Brussels sprouts are a cruciferous vegetable that may support the body’s natural detoxification processes, according to nutrition research. They are rich in vitamin C, vitamin K, folate, and fiber. The fiber content in particular may help support digestive health and contribute to a feeling of fullness.

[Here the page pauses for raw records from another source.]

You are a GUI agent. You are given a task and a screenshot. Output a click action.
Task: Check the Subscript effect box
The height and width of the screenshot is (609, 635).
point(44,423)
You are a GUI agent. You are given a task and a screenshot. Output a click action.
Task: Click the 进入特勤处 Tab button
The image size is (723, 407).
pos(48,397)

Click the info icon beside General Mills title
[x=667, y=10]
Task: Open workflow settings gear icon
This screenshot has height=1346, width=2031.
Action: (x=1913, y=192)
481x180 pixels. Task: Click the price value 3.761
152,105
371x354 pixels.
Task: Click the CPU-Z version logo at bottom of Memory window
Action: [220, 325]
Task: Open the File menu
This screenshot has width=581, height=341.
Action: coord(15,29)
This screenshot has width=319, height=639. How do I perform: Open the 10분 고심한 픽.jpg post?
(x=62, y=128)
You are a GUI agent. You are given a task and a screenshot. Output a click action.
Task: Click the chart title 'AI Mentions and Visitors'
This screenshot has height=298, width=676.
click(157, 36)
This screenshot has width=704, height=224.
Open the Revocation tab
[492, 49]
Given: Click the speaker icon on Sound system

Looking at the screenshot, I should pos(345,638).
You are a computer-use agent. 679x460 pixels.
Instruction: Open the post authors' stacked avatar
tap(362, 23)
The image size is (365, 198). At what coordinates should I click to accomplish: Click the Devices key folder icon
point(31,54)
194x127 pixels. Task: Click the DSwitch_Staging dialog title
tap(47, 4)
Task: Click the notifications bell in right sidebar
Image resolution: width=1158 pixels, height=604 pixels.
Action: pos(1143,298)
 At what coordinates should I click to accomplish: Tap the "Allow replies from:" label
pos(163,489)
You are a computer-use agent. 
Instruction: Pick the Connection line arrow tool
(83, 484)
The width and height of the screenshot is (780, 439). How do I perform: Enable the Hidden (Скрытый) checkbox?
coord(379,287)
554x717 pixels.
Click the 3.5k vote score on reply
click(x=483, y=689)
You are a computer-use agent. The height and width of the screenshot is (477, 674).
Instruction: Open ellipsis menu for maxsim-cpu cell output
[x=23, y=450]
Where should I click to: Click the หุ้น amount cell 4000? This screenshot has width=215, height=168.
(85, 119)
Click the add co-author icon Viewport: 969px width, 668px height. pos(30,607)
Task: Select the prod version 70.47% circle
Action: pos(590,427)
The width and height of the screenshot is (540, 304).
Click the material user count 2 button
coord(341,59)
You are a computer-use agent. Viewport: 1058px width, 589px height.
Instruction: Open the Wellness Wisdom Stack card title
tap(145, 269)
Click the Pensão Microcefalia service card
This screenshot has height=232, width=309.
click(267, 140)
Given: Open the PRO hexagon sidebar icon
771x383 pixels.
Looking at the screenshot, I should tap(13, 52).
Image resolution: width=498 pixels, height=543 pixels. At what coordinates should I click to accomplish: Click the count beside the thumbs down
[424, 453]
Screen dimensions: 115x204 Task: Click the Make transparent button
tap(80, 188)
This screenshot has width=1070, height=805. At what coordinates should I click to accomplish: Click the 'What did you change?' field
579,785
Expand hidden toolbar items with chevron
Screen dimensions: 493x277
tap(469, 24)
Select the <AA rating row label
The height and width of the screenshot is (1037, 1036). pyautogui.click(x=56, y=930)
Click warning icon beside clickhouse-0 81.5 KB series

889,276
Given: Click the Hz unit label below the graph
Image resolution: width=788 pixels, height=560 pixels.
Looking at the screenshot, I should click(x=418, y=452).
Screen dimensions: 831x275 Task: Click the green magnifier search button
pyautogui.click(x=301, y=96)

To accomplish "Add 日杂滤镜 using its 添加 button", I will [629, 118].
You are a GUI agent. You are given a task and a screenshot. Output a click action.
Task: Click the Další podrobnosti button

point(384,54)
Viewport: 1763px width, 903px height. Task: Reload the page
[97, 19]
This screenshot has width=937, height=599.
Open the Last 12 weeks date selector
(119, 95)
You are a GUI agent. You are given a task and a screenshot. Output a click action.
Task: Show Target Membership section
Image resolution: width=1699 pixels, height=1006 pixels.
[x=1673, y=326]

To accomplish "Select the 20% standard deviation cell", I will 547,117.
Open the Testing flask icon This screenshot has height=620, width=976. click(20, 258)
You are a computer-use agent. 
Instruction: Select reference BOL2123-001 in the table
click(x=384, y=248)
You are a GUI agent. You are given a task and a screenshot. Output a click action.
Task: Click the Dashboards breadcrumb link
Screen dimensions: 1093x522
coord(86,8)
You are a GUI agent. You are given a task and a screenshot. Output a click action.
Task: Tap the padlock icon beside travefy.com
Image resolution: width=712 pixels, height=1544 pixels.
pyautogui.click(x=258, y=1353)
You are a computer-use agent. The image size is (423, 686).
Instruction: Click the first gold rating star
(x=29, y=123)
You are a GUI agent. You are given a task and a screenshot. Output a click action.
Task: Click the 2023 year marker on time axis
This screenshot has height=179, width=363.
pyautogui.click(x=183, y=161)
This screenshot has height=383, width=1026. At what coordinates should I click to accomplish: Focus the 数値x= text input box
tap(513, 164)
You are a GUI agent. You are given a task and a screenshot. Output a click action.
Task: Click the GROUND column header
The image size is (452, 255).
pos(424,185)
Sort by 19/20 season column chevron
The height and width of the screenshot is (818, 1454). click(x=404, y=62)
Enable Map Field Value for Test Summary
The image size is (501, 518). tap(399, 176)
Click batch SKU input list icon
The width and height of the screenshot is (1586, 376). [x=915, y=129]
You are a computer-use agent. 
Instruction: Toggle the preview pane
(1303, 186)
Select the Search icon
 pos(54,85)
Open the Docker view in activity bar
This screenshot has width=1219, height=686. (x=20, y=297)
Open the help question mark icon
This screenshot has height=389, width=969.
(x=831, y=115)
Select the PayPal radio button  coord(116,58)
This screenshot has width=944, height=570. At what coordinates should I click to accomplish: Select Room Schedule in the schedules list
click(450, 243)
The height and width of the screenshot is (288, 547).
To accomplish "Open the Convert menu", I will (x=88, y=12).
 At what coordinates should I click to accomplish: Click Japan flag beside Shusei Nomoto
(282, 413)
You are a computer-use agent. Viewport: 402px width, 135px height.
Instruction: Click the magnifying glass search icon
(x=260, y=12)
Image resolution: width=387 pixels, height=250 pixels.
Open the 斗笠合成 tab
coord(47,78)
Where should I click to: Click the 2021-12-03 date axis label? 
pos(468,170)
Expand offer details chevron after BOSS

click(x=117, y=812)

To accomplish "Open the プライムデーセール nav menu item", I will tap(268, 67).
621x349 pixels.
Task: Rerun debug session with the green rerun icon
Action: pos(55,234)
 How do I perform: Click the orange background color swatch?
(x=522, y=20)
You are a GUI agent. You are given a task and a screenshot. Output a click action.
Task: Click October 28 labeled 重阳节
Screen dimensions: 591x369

Olive oil provides monounsaturated fats, and research suggests that diets higher in these fats — such as the Mediterranean dietary pattern — are associated with positive markers of heart and metabolic health. Garlic contains naturally occurring sulfur compounds that some studies indicate may have beneficial effects on immune and cardiovascular function, though individual results can vary.
Overall, this meal is built from whole, minimally processed foods and delivers a good balance of protein, healthy fats, fiber, and micronutrients — the kind of straightforward, nourishing eating that forms the foundation of a well-rounded diet.